…А день 2 июня вообще выдался прекрасен. Лето и само по себе прекрасно, и все-таки наши играют первый матч на чемпионате (ну, не совсем-то «мои», киевские, ну ладно, так и быть, если Родионова выпустят в стартовом составе, то подумаю, но уж ежели…), и закончилась школьная практика, не надо больше тратить драгоценное светлое время суток на покраску в белый цвет прикорневой части зеленых насаждений, а можно с самого утра лихо прыгнуть в седло, вот, кстати, и Олег Юрьевич уже звонит…

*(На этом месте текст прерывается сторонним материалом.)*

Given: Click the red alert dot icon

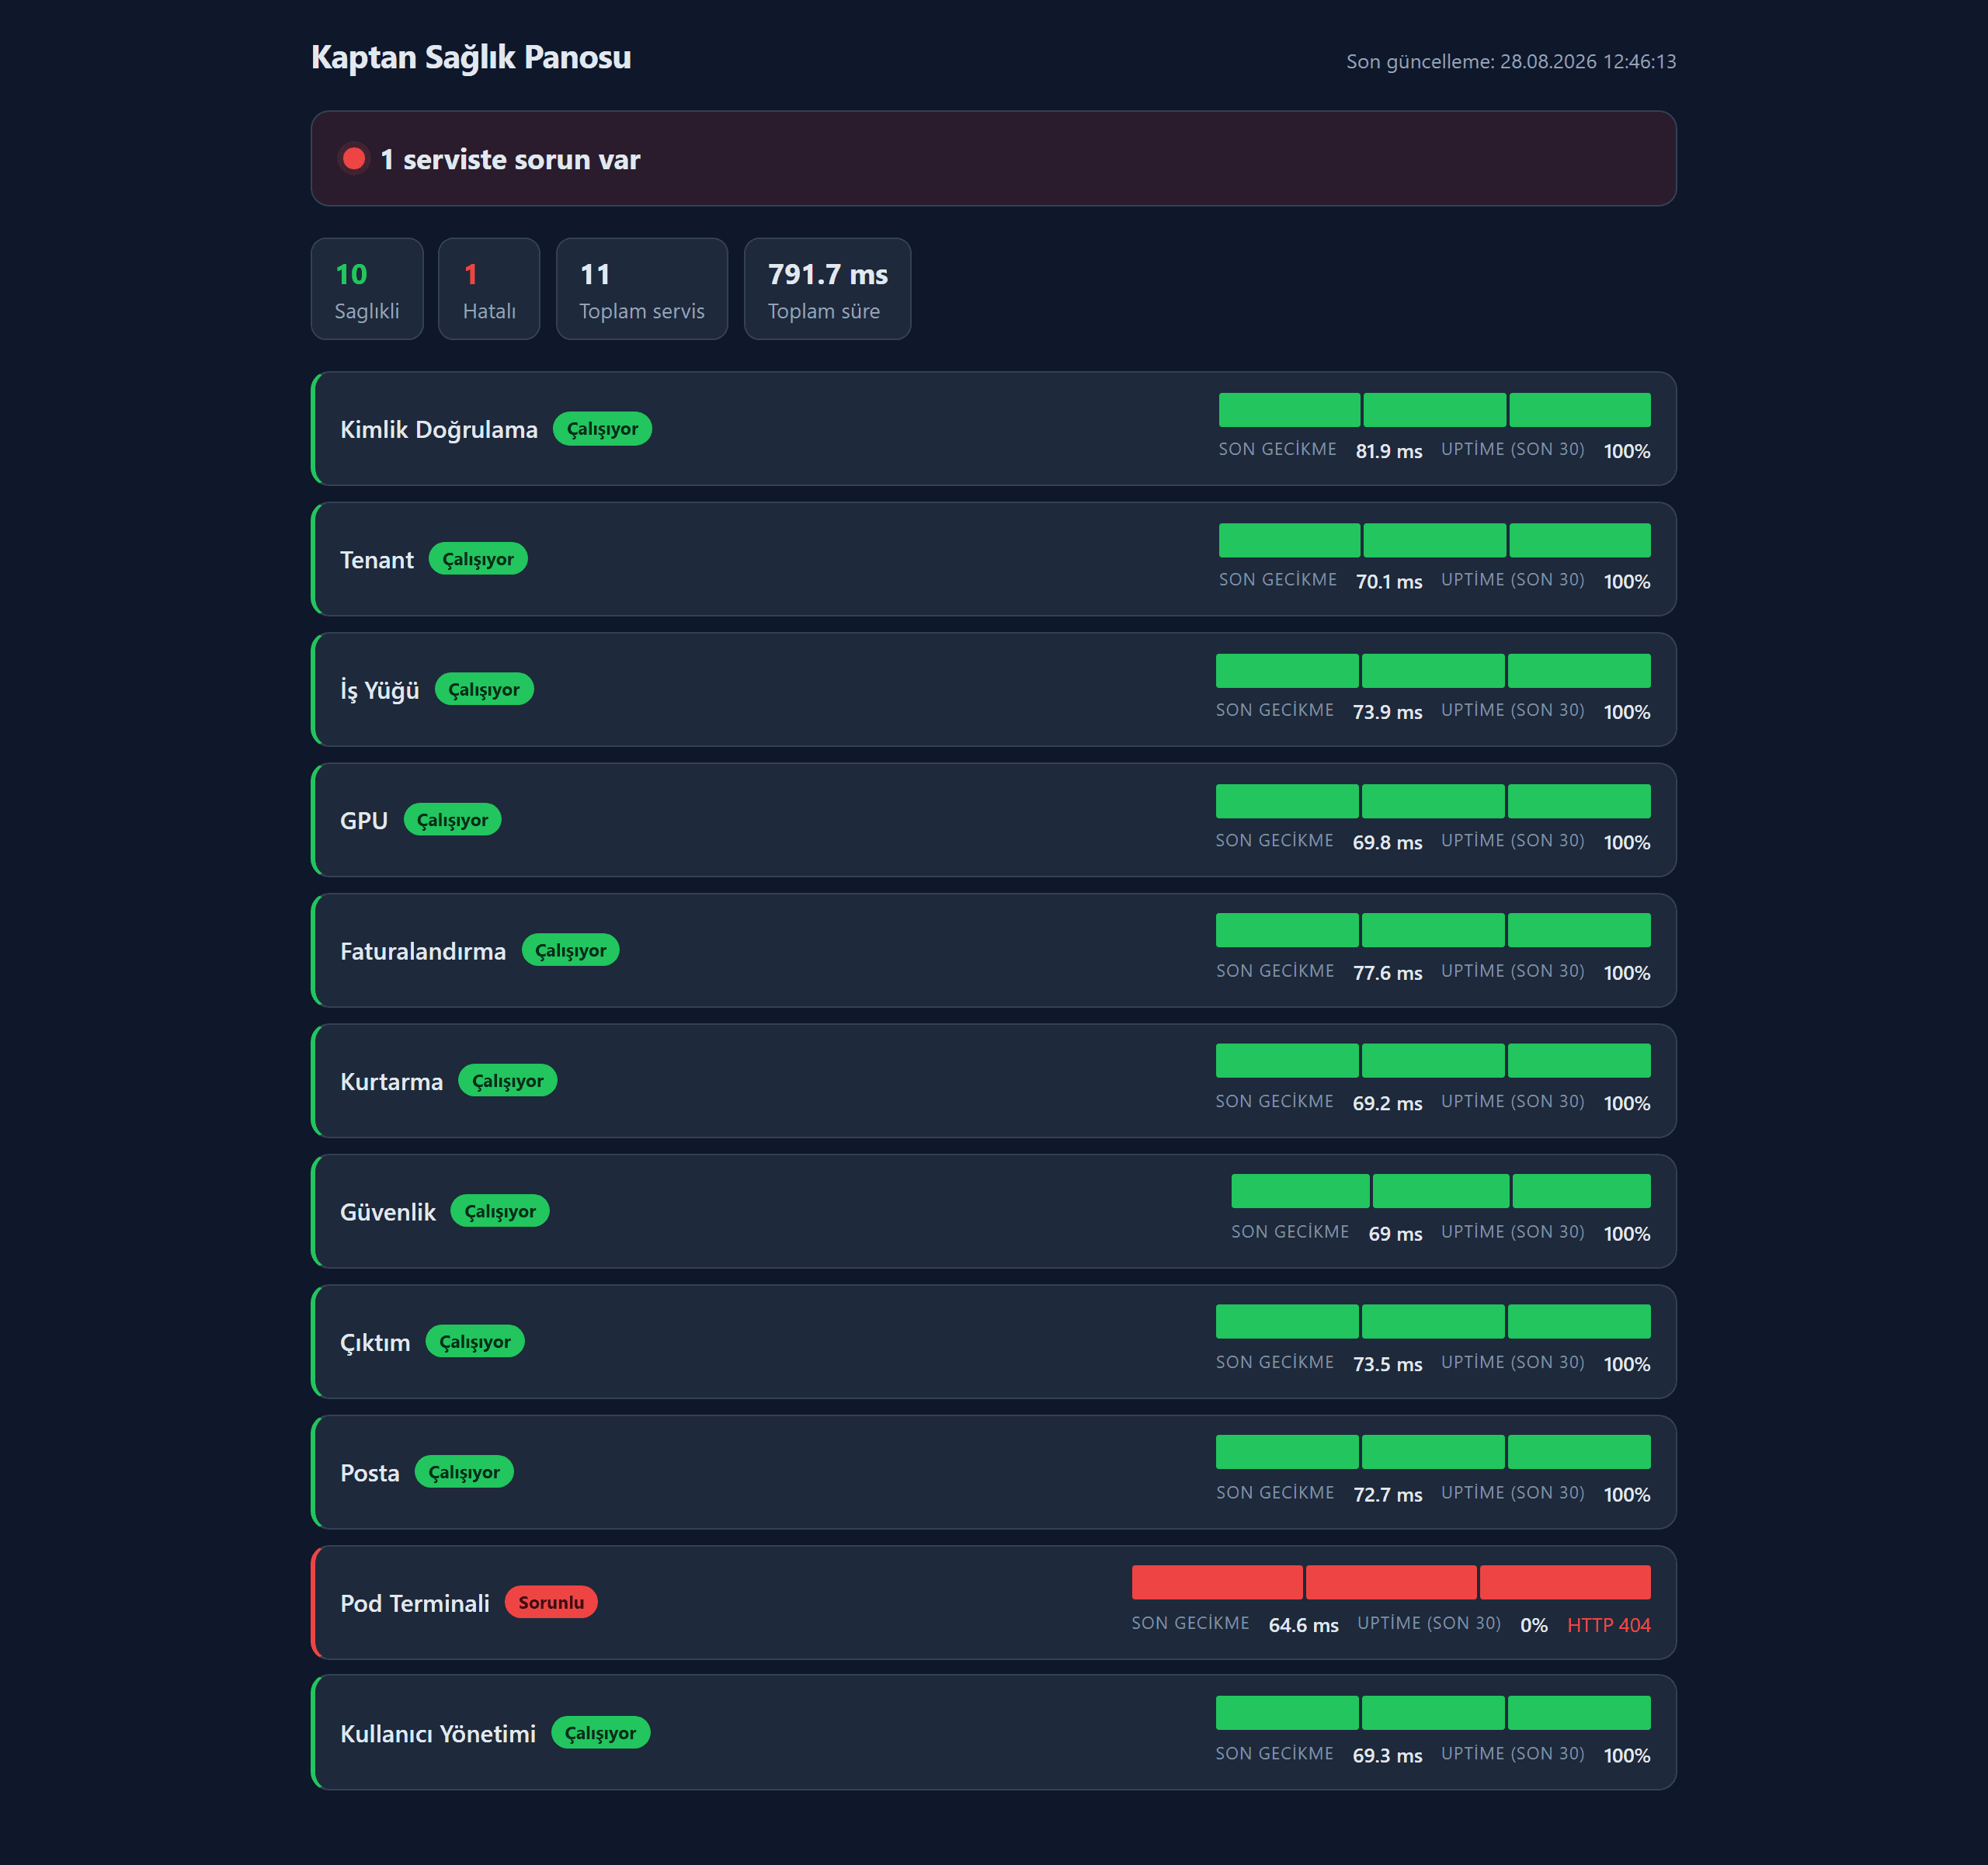Looking at the screenshot, I should [x=354, y=159].
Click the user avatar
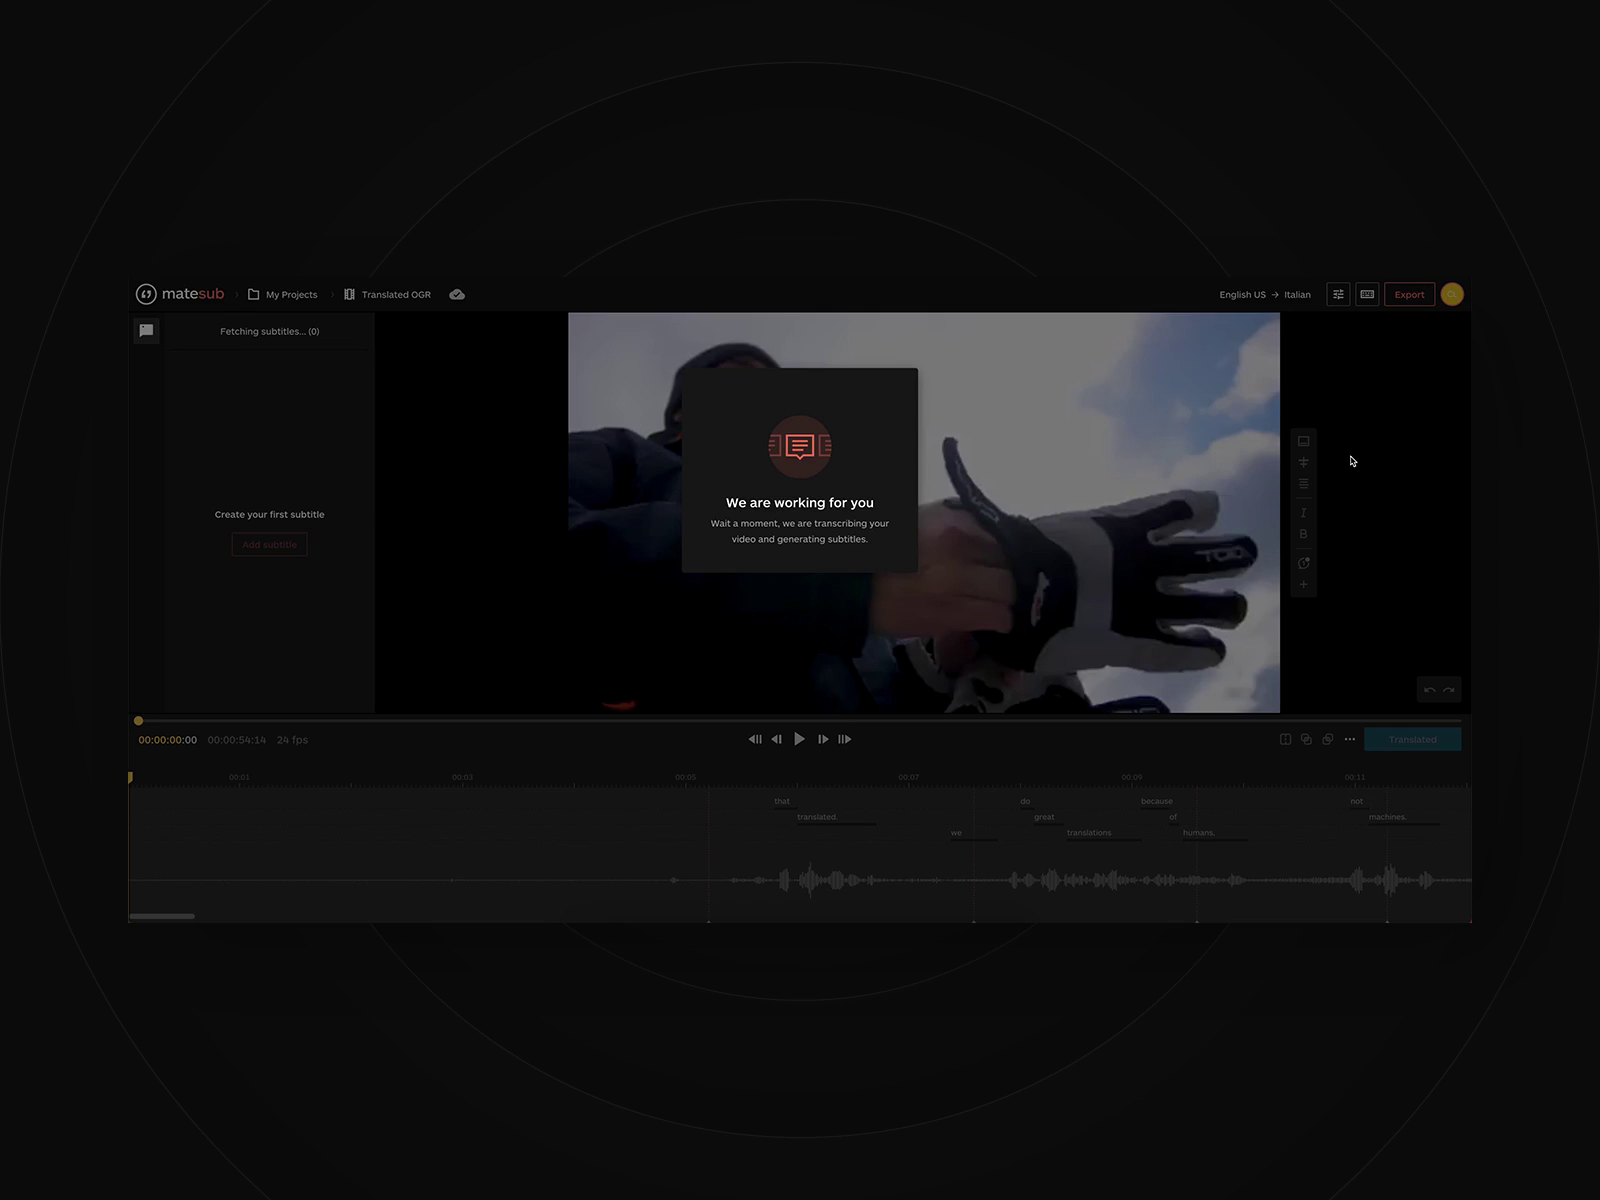 pos(1452,294)
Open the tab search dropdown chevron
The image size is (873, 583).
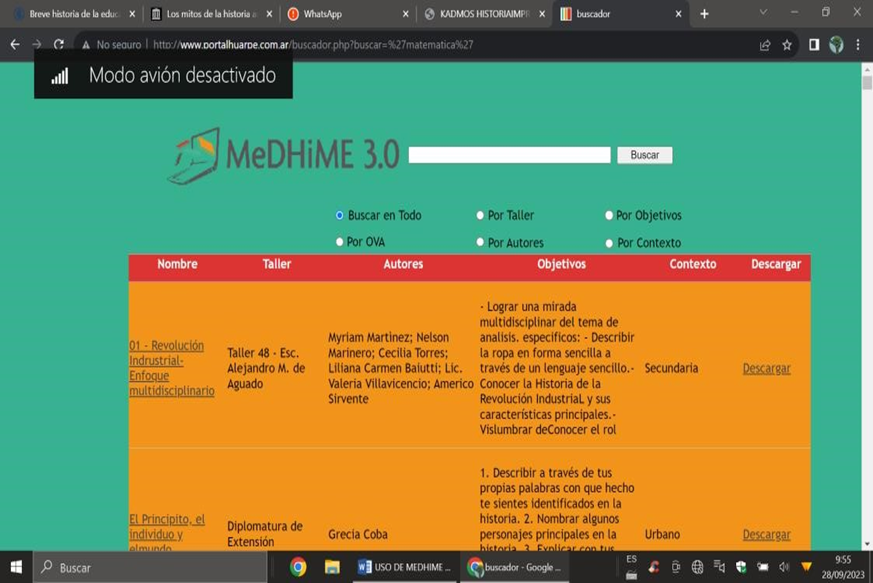pyautogui.click(x=763, y=13)
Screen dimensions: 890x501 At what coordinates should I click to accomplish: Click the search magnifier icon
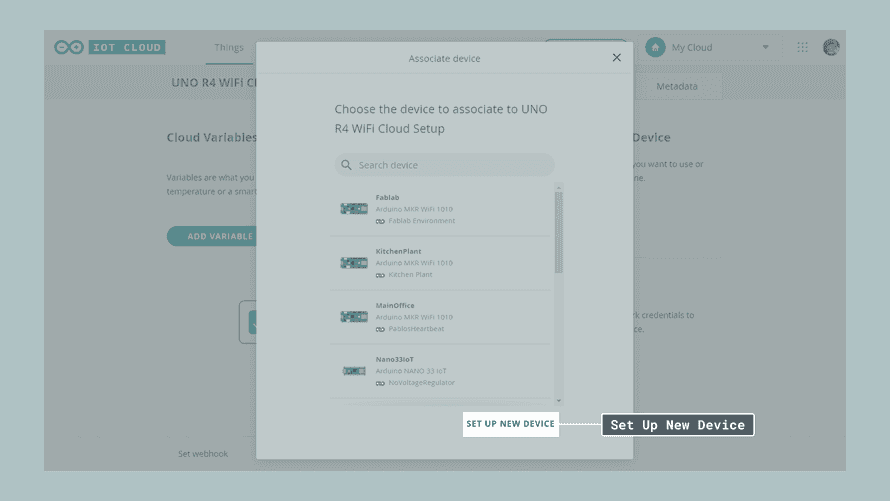coord(347,165)
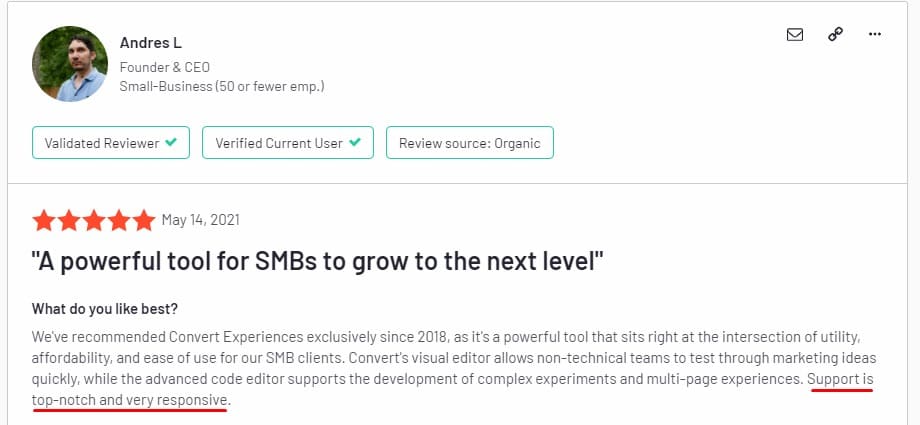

Да-а! Нам же как раз поставили телефоны в тот месяц еще, не прошло и века с момента изобретения этого чуда коммуникации, семь лет в тишине — и теперь мы с упоением каждые пять минут названивали друг другу по поводу и без:
— Здорово!
— Здорово!
— Ты как, не спишь, проснулся уже?
— Ну если с тобой разговариваю — значит, не сплю, проснулся!
— А-а-а… ну да, логично. Ладно, пока. Позвоню потом.
Или так:
— Ну ты выходишь там? Сколько можно тебя ждать?!
— Да я бы давно уже спустился… только услышал звонок, пришлось обратно дверь открывать, заходить…
— Логично…
Но в этот раз разговор был сугубо деловой и практический:
— Давай, ты собрался уже? Выходи, поедем.
— Все, уже позавтракал, сейчас спущусь. А куда?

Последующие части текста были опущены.